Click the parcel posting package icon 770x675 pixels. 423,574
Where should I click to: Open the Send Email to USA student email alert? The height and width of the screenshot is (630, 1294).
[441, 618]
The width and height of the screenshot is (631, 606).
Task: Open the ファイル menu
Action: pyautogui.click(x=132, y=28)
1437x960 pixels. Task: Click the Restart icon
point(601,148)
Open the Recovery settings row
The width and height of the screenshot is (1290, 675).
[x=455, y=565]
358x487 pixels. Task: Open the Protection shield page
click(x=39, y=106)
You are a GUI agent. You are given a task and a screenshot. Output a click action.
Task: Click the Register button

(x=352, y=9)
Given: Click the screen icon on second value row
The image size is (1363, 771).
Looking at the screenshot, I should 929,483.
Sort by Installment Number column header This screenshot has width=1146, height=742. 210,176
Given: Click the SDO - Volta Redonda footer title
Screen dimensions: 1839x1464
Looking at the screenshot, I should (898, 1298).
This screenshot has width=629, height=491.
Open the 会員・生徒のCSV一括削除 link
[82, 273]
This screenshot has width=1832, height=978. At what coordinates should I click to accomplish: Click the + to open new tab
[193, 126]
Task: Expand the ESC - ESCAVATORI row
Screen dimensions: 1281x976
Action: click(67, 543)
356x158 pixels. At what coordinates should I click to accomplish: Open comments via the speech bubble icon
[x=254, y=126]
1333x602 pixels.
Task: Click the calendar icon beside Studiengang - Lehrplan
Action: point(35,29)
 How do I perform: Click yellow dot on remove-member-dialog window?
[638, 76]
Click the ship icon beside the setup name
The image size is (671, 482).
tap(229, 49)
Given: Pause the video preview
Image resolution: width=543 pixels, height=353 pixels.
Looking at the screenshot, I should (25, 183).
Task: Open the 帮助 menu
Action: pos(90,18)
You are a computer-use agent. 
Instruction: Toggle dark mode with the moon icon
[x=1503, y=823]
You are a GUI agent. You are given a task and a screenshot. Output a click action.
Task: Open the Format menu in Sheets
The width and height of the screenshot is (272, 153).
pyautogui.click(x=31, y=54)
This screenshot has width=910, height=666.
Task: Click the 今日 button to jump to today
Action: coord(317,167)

■ ■ ■ ■ ■ ■ ■

:: TASK INSTRUCTIONS ::
Rewrite everything from the line containing "How do I perform: Click" down to the line containing "[x=1503, y=823]", swapping "icon" for "symbol" and keeping all else the same. Return only those lines.

:: TASK SOLUTION ::
 How do I perform: Click yellow dot on remove-member-dialog window?
[638, 76]
Click the ship symbol beside the setup name
The image size is (671, 482).
tap(229, 49)
Given: Pause the video preview
Image resolution: width=543 pixels, height=353 pixels.
Looking at the screenshot, I should (25, 183).
Task: Open the 帮助 menu
Action: pos(90,18)
You are a computer-use agent. 
Instruction: Toggle dark mode with the moon symbol
[x=1503, y=823]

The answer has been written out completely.